▶ [Document section]:

____________________

Termination Protection in Germany (KSchG)
German termination protection under the KSchG requires social justification for every dismissal where it applies. The three-week filing deadline is strict. We advise employers and employees on KSchG proceedings, dismissal strategy and labour court representation, in German and English.
Contents
KSchG Scope — When Termination Protection Applies
The general termination protection regime of the KSchG applies where two conditions are met. The employee has completed the six-month statutory waiting period — measured from the start of employment, not from the end of any probationary period. The establishment regularly employs more than ten employees under the weighting rules of § 23 KSchG: employees working no more than 20 hours per week count as 0.5; employees working no more than 30 hours count as 0.75; and employees working more than 30 hours count as 1.0. Employees employed for vocational training are not counted. Transitional rules may apply to certain employees whose employment began before 1 January 2004. The threshold is calculated for the establishment (Betrieb), not the entire company.
Where general KSchG protection does not apply — during the waiting period, or in small establishments — dismissals remain subject to applicable notice periods, statutory special-protection rules and general civil-law limits, including good faith and public policy. Discriminatory motives may also affect the legal assessment and may give rise to separate claims.
The Three Dismissal Categories
Where the KSchG applies, a dismissal is socially justified only if it falls within one of three categories under § 1 KSchG:
Conduct-related dismissal (verhaltensbedingte Kündigung): A conduct-related dismissal generally requires a culpable breach of contractual duties, a negative prognosis and a proportionate response. A valid prior warning is usually required where the employee could reasonably be expected to change the relevant behaviour. The warning should identify the conduct complained of, make clear that it constitutes a contractual breach and warn that repetition may place the employment relationship at risk. A warning may be unnecessary where the breach is exceptionally serious and the employee could not reasonably have expected the conduct to be tolerated. Further detail is on our warning letter page.
Person-related dismissal (personenbedingte Kündigung): The employee is objectively unable to perform the contractual duties, without fault being required. For illness-based dismissals, the employer must generally establish a negative prognosis, a substantial adverse effect on operational or economic interests, and that dismissal is proportionate after balancing the interests of both parties. Where the employee has been unable to work for more than six weeks within a twelve-month period, the employer should also consider the statutory workplace reintegration process (betriebliches Eingliederungsmanagement, BEM) under § 167(2) SGB IX. Failure to conduct a BEM does not automatically invalidate a dismissal, but it may make it more difficult for the employer to show that no less restrictive alternative was available. The loss of a legally required work authorisation may support a person-related dismissal where the employee cannot lawfully perform the contractual work for a relevant period and no reasonable alternative employment is available.

____________________

Continue the text on German termination protection under the KSchG from the point where it stops.

Records from a data collection:
____________________

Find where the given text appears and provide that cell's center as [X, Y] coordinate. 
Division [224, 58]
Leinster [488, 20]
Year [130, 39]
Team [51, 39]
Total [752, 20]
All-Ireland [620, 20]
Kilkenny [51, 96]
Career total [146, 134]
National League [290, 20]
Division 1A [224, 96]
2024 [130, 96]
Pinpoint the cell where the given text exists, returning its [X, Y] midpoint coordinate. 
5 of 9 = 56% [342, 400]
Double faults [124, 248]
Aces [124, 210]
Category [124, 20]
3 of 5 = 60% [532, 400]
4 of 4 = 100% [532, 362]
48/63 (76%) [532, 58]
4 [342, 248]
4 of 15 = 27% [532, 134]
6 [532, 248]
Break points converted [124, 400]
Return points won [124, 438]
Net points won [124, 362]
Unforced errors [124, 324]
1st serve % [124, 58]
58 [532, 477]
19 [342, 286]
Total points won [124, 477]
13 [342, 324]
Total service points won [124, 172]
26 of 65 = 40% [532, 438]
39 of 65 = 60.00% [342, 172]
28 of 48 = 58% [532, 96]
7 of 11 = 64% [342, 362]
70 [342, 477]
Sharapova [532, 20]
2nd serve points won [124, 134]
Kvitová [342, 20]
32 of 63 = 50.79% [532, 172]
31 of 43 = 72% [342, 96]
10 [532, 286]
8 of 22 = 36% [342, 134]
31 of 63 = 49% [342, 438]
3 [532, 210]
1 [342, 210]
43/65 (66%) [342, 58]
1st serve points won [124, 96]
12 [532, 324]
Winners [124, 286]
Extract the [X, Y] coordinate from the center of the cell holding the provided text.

____________________

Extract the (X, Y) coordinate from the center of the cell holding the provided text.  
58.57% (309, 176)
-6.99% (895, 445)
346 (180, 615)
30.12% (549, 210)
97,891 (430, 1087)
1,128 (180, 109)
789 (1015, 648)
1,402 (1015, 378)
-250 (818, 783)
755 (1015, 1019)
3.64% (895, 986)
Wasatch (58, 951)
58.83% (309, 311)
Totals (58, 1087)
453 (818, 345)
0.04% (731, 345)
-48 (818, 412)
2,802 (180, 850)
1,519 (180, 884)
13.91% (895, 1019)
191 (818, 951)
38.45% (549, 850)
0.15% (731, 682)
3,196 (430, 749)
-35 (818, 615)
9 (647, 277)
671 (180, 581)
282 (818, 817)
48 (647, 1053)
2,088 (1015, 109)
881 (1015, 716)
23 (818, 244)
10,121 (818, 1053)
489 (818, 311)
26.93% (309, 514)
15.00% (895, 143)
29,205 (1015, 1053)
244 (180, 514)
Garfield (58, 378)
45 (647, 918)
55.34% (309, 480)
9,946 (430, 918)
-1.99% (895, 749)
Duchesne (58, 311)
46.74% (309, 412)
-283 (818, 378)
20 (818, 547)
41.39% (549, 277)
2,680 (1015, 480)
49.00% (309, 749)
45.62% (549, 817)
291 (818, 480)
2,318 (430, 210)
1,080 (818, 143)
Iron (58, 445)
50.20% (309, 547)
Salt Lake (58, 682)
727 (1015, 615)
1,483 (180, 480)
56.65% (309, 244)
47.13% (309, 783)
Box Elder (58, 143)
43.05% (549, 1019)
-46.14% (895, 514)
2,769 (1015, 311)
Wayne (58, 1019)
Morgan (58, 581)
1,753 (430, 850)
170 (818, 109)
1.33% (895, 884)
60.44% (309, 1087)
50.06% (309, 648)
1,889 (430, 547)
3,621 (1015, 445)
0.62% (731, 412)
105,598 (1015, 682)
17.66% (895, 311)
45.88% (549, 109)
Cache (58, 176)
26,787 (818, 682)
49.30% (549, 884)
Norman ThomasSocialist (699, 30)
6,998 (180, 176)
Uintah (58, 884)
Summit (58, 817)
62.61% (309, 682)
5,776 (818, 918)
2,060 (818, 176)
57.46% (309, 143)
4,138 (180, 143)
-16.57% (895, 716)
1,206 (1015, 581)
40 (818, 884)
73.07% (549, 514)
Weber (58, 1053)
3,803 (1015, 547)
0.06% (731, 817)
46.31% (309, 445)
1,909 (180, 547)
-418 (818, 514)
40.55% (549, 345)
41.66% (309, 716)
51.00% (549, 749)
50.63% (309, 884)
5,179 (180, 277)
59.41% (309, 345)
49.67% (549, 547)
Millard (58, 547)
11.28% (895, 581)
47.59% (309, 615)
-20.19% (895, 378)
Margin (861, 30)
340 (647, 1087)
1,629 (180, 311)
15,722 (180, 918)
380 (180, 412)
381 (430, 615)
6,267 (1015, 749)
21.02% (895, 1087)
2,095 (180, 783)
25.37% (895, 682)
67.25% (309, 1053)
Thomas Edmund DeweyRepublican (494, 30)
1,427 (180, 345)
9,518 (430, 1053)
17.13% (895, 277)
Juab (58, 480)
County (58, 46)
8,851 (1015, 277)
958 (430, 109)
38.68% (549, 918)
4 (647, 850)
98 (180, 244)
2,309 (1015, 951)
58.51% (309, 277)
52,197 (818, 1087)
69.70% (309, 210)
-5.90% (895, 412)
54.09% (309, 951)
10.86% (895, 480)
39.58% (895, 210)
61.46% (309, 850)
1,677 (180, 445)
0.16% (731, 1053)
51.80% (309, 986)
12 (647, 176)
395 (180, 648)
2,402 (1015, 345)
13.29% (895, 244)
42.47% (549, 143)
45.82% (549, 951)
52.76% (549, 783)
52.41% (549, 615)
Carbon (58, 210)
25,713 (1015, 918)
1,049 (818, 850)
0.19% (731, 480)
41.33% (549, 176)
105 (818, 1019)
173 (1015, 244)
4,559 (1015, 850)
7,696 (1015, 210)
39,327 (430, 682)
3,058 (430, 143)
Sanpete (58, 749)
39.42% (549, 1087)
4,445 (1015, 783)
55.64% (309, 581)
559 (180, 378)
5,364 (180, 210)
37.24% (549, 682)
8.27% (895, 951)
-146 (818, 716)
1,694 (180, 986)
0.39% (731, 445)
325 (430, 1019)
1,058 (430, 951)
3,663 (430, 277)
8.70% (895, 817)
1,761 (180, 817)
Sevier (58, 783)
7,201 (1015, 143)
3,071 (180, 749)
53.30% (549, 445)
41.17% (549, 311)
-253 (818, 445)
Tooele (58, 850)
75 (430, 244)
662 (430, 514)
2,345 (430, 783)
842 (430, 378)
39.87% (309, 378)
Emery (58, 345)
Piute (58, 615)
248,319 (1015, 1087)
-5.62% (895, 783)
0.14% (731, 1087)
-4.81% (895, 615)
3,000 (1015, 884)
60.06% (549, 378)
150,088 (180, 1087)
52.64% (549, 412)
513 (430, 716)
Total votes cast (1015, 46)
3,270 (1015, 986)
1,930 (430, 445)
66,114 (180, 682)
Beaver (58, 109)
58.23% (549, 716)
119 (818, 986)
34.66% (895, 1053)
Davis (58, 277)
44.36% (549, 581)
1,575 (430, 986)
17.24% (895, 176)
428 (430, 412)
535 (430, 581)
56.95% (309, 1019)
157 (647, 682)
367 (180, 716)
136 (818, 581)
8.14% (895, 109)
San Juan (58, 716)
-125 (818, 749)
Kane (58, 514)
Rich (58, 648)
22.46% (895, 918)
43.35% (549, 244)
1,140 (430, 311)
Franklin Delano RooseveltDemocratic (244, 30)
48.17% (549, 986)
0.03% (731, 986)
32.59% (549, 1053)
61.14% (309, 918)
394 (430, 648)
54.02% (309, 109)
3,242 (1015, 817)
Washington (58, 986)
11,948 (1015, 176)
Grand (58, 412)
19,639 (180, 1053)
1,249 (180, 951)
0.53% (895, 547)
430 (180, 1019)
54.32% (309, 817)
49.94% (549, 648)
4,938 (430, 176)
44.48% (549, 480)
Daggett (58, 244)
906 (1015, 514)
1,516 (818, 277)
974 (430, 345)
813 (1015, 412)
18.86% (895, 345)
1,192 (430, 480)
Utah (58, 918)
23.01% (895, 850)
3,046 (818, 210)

____________________

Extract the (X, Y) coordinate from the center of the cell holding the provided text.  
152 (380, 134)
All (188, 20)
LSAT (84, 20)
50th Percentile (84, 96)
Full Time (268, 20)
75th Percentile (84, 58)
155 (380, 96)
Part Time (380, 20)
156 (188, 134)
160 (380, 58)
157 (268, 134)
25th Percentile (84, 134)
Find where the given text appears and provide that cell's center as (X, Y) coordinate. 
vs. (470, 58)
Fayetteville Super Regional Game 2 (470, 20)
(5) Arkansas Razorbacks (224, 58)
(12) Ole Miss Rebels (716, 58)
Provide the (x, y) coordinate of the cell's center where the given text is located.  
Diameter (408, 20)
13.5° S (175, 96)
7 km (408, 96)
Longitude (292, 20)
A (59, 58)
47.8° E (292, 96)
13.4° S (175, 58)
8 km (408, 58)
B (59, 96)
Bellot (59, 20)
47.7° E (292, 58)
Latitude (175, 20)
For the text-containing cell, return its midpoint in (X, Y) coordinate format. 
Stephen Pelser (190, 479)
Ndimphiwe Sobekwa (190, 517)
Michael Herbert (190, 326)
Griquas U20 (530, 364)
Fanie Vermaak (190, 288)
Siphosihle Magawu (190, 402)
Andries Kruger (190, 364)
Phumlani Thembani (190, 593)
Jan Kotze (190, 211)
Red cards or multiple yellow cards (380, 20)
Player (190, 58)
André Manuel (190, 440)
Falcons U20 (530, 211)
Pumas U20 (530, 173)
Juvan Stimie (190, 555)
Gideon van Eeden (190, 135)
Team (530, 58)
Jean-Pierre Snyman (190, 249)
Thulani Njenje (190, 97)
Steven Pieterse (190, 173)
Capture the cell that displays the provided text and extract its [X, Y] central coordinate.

____________________

▶ [Written response]:
Operational dismissal (betriebsbedingte Kündigung): An operational dismissal requires urgent operational reasons that eliminate the need for the employee’s continued employment. The employer must also assess whether continued employment is possible in another suitable vacant position. A subsequent hire for substantially the same unchanged position may cast doubt on whether the employment need was genuinely eliminated; a later hire for a materially different role does not automatically invalidate the dismissal. Where the employer must choose among comparable employees, social selection (Sozialauswahl) under § 1(3) KSchG is required even if only one dismissal is planned: among comparable employees, appropriate weight must be given to length of service, age, statutory maintenance obligations or dependants, and recognised severe disability. Employees whose continued employment is justified by legitimate operational interests — for example because of particular knowledge, skills or the need to maintain a balanced workforce structure — may be excluded from the social-selection pool under the statutory conditions. Errors in social selection are among the most common grounds for successful challenge. Where the statutory thresholds for collective redundancies are met, the mass-dismissal notification requirements under § 17 KSchG must also be assessed.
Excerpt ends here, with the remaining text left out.